BSM KIEZEN?
BSM
Wat betekent BSM eigenlijk?
Het examenvak Bewegen Sport en Maatschappij (BSM) wordt sinds 1999 aangeboden in de bovenbouw havo en sinds 2000 ook op vwo. De kern van BSM is in het leren bewegen, kiezen, arrangeren en begeleiden in bewegingssituaties, niet alleen voor jezelf, maar ook voor anderen. Kortom, het is een leervak in beweging.
Iets voor jou?
Wil je straks naar een academie voor lichamelijke opvoeding?
Wil je later leidinggeven?
Ga je misschien in de gezondheidszorg? Lijkt een baan als fysiotherapeut je wat?
Overweeg je om bij de politie, brandweer of in het leger te gaan? Is een studie bewegingswetenschappen iets voor jou? Sportmanagement, medicijnen, of sociale wetenschappen?

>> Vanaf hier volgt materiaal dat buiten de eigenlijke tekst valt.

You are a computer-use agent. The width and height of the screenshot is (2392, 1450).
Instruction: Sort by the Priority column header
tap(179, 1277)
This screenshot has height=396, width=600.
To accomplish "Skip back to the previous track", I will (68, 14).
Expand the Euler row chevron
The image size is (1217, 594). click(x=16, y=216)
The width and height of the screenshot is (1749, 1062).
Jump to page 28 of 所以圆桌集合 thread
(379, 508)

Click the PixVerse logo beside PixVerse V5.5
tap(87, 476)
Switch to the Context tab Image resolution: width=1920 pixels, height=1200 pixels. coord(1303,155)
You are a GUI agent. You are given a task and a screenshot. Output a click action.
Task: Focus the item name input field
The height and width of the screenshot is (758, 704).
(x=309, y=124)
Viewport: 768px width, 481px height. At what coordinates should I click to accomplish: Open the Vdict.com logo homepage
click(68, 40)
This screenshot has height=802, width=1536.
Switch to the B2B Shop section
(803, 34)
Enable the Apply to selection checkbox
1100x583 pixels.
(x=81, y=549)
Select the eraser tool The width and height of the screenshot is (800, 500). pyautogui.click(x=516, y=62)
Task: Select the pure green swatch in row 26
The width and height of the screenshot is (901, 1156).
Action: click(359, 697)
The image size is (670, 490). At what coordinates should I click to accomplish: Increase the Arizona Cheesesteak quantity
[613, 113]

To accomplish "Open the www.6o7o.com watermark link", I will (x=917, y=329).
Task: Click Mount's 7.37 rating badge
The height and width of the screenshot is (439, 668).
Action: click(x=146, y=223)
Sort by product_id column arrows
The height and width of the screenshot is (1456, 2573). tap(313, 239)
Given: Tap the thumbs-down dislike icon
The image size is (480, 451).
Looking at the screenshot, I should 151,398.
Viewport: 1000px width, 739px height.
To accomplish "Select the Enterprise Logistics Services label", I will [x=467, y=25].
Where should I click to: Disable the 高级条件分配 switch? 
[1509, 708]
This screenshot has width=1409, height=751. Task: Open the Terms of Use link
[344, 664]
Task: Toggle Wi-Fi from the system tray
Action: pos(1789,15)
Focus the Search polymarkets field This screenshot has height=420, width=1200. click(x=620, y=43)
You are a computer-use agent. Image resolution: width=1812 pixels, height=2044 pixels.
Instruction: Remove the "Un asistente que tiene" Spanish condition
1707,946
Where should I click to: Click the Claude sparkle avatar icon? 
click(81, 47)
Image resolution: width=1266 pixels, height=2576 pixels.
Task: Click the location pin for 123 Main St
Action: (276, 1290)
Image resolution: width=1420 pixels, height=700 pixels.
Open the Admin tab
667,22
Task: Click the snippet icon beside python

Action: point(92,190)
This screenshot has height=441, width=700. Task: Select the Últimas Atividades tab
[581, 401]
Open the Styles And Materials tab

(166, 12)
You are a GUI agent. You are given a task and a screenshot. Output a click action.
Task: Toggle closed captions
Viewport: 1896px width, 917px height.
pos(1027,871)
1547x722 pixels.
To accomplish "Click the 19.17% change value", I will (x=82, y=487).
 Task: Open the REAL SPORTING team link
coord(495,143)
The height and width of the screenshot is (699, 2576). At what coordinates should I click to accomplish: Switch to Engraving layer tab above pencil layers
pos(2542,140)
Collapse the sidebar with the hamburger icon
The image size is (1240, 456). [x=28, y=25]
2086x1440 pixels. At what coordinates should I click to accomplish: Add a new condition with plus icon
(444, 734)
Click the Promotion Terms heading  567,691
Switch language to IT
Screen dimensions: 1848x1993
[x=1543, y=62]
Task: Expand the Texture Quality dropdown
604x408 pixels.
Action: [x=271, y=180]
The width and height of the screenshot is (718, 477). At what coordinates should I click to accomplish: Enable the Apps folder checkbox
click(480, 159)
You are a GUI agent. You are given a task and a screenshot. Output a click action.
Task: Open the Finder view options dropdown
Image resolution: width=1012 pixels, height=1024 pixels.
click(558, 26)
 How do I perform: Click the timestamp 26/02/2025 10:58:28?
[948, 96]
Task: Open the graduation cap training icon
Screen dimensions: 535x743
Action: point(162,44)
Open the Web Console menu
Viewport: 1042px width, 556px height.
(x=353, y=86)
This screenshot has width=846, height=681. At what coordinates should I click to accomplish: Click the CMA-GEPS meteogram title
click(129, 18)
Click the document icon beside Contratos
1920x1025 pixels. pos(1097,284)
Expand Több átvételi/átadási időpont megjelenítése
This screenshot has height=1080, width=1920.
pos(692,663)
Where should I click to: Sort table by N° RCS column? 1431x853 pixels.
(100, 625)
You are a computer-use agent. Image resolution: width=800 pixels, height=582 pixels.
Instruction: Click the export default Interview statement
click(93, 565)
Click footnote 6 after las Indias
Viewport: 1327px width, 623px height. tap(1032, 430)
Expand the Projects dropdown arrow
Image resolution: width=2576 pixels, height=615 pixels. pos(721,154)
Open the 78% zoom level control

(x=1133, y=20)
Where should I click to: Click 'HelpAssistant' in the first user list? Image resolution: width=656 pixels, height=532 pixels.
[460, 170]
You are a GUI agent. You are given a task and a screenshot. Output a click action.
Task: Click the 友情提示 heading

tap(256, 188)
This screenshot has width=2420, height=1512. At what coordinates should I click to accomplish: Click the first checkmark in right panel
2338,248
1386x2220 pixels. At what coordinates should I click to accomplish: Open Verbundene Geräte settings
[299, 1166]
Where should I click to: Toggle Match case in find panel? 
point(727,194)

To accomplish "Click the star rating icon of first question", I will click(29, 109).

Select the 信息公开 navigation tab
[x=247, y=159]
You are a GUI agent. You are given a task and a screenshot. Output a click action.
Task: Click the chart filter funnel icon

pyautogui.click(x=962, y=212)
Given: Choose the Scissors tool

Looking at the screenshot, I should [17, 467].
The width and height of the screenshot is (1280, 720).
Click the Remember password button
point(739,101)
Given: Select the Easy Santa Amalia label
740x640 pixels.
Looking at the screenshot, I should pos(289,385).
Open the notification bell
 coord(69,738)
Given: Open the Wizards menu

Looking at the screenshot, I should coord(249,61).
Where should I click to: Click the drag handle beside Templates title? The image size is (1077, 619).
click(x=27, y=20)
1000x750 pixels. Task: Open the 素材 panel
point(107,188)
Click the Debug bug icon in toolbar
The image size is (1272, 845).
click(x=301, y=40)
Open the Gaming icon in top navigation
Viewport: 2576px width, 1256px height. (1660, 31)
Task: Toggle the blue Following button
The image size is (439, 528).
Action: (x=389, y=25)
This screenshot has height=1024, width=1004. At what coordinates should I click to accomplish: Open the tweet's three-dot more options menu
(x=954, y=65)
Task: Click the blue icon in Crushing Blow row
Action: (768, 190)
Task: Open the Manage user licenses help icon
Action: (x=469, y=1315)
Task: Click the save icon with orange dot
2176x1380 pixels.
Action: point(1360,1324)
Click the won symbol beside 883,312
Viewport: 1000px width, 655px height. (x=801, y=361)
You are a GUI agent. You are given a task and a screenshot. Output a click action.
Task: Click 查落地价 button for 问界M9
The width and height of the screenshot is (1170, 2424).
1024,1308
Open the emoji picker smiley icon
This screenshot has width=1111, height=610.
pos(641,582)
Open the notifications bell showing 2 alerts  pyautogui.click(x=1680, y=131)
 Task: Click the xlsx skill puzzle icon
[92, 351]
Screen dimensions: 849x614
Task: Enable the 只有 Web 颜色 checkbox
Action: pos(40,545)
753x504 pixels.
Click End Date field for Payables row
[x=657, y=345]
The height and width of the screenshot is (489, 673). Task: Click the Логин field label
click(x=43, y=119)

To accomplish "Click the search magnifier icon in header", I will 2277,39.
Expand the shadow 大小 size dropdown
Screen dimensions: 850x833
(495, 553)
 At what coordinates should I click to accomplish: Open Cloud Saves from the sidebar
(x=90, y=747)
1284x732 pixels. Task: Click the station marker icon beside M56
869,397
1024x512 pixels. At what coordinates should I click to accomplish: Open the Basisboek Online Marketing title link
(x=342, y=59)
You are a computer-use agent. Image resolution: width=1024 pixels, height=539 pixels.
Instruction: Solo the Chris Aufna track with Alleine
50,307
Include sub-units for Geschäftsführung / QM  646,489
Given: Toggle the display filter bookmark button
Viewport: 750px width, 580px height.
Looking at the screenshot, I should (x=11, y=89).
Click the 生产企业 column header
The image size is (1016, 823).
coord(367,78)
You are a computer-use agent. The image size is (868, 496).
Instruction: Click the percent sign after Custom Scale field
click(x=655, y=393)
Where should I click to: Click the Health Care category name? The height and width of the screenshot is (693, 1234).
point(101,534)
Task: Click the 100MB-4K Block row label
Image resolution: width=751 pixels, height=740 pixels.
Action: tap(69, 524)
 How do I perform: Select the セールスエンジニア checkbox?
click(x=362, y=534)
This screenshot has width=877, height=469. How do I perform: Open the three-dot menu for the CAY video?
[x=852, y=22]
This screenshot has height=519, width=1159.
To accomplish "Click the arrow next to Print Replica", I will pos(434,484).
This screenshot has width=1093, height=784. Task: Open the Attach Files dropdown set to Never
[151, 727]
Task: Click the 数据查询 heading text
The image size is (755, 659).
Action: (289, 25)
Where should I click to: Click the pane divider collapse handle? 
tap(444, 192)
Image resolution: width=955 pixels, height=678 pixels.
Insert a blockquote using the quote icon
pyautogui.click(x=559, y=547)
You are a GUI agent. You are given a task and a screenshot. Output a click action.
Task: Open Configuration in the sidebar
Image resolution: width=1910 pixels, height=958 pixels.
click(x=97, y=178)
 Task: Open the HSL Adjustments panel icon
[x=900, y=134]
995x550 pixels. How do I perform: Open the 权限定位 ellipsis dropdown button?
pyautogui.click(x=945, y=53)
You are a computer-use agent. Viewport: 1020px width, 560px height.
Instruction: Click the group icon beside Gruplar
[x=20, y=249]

Wil je later - of misschien nu meteen al wel - als vrijwilliger in een sportvereniging aan de slag? Als trainer van de jeugd bijvoorbeeld, of als begeleider of als scheidsrechter?
Of vind je het gewoon alleen maar heel erg plezierig om met sport en alles wat daar mee te maken heeft bezig te zijn en zou je je er best wat verder in willen verdiepen?
In al die gevallen is het keuzevak Bewegen Sport en Maatschappij (BSM) in het vrije deel van de tweede fase echt iets voor jou!
Wat moet je kunnen?
Moet je een goede sporter zijn om het keuze-examenvak lichamelijke opvoeding te kunnen doen? Nee, dat hoeft helemaal niet. Gewoon redelijk mee kunnen doen met gym is genoeg. Vraag aan je leraar of die vindt of je voldoende in je mars hebt. Het is natuurlijk wèl belangrijk dat je heel erg geïnteresseerd bent in bewegen en sport, en vooral ook in de achtergronden ervan. En je moet het leuk vinden in bewegingssituaties leiding te geven. Want je leert, meer nog dan bij LO1, naast bewegingssituaties ontwerpen en op gang houden ook rollen van scheidsrechter, coach, trainer of organisator te vervullen. Net als bij de 'gewone' gymlessen in de tweede fase zijn er vier domeinen:
'Bewegen',
'Bewegen & regelen',
'Bewegen & gezondheid' en
'Bewegen & samenleving'.
Het verschil is dat je in BSM overal veel verder en dieper op ingaat.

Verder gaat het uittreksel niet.